THE SUNDAY TELEGRAPH – 14 March 1999
Why our nails are the cutting edge of civilisation
THERE ARE few more satisfying tasks than trimming the nails after a long hot bath. The hands and feet feel, and look, so much better for it and, on reflection, the ritual poses a whole series of interesting questions… How, for example, did people cut their nails before scissors were invented? They presumably nibbled at their fingernails, but did they have to ask someone else to do the same for their toes? This is not a trivial matter; if left unattended, nails, which grow at the rate of almost two inches a year, can rapidly become a serious hindrance.
Indeed, Chinese mandarins deliberately allowed their nails to grow as proof that they did not need to engage in manual labour – although few, I imagine, went to the length of the current record-holder, Mr Shirdhar Chillal, who at the age of 41, sports a 20-inch thumb nail.
Further, it is a little known fact that the nails grow at different rates: the fingernails twice as fast as the toes, with the middle finger the fastest of all.
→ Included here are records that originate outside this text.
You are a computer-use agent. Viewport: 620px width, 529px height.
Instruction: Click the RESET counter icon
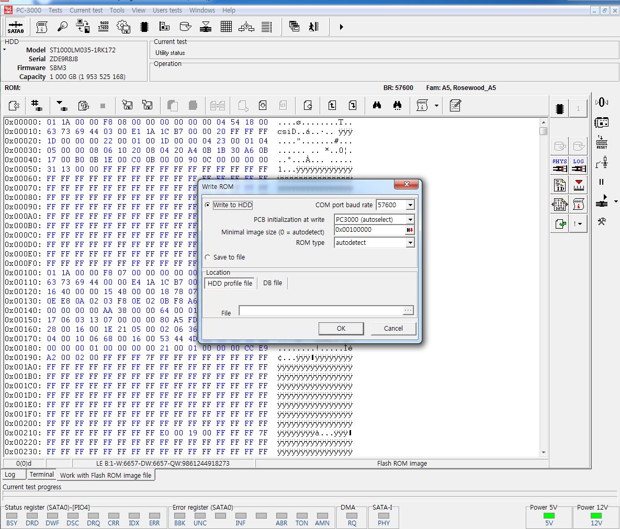(602, 142)
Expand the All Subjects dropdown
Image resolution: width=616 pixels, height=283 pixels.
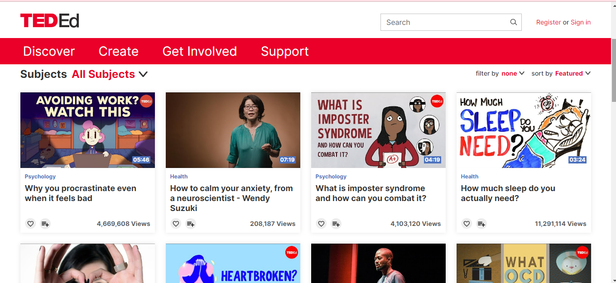[110, 74]
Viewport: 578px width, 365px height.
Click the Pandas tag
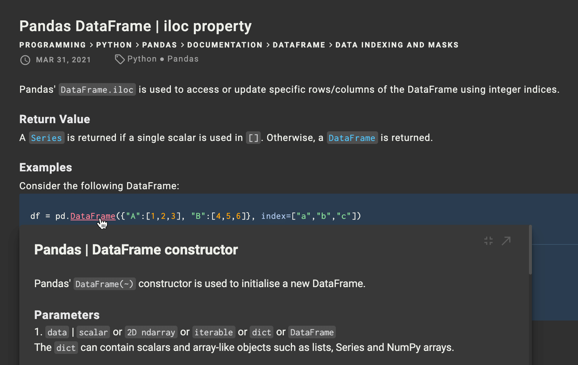pos(183,59)
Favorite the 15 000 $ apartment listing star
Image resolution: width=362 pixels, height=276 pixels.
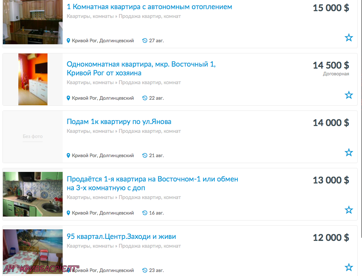coord(348,37)
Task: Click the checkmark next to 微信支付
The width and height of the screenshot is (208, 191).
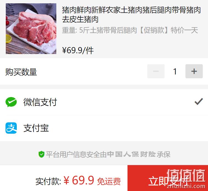Action: (199, 102)
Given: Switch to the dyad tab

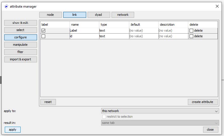Looking at the screenshot, I should point(98,15).
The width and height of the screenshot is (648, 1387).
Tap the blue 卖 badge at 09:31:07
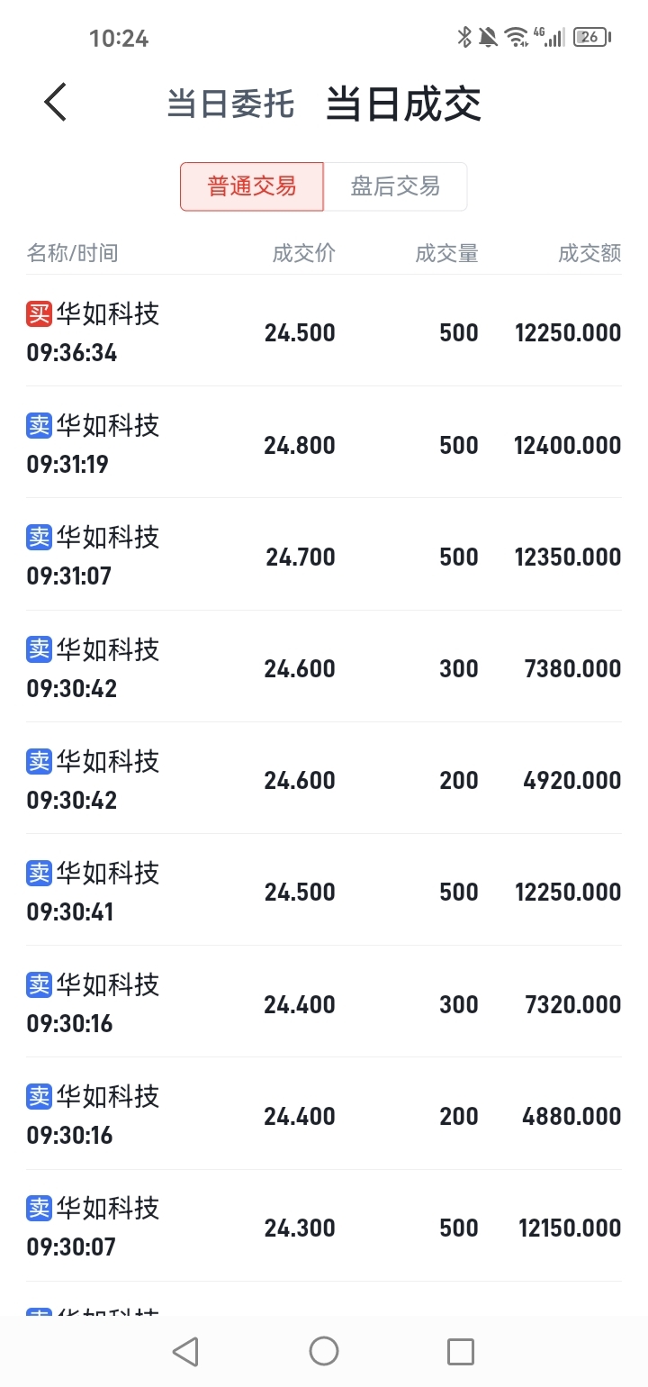point(40,537)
The tempo slows with the cold (as the first Antarctic explorers shrewdly noted), with illness and, inevitably, with ageing.
It is even more fascinating to reflect on the many different functions that the nails fulfil. They are, if not invariably, aesthetically pleasing, and provide some protection to the tips of the digits – especially when hammering in a different sort of nail.
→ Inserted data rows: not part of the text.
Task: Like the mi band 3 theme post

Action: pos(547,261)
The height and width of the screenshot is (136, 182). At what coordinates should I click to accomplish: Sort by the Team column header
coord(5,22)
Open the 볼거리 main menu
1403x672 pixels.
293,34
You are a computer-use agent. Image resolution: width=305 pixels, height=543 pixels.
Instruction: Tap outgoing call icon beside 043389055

They are useful for untying parcels and, of course, scratching, as described in An Essay Concerning the Infinite Wisdom of God Manifested in the Contrivances of the Skin, published in 1724: "Nails are weapons to defend us from the trouble caused by those small creatures that make their habitation on the surface of our bodies."
But this is, as it were, only to scratch the surface of their true significance. Certainly, other mammals have nail-like appendages, claws that allow them to tear at their food, but human nails are much too fragile for such a purpose. Rather, they provide a counter-pressure against the pulp of the finger that allows us to pick up and manipulate objects, and so are indispensable to the subtle delicacy and precision of human touch.
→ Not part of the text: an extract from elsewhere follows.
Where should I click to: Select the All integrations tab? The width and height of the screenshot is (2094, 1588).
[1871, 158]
Nails make it possible for humans to write – and to turn the pages of this newspaper. Indeed, without the specialised structure of our nail, human civilisation would never have happened. Makes you think!
There are a litany of conditions that can interfere with nail growth, including fungal infections that get underneath and loosen the nail from its bed, while every skin ailment from eczema to psoriasis can adversely affect their growth. More commonly, though, the nails may be either too brittle and break easily, or too soft, as illustrated by a couple of letters I have recently received from readers.
Mrs Irene Pye, from Gloucestershire, reports that her nails are ribbed. "For several years I have had trouble because they split down the ribs, which leads to a section of the nail dying, which then has to be cut off. It takes time for the nail to grow out again, and just as I think it is fine, another split appears."
By contrast, another woman reader, from the West Midlands, reports that her fingernails "peel like onions". "The top layer just peels off about one-third of the way down, leaving the weak inner nail exposed," she writes.
The clue to both conditions lies in the water content of the nail, which should be about 18 per cent. If this falls, brittleness results; if it rises, softness. Hence the usual reason for brittle nails is lack of water, which may be associated with dry skin or with excessive use of nail enamel and cleaning agents which have a dehydrating effect.
Treatment requires rehydrating the nails by soaking them in lukewarm water for 15 minutes at bedtime, followed by the application of a protective moisturiser.
Soft nails can be hardened by the application of formalin, which, according to a recent article in the New Scientist, can transform them into "strong talons capable of ripping out drawing-pins or even opening packets of tea-bags". Formalin can, however, cause allergic reactions, or the benefits may "overshoot", so that soft nails end up brittle and breakable.
Those afflicted with such problems should take themselves off to a manicurist to have them sorted out. The pivotal contribution of our nails to human civilisation requires that they be treated with the respect they deserve.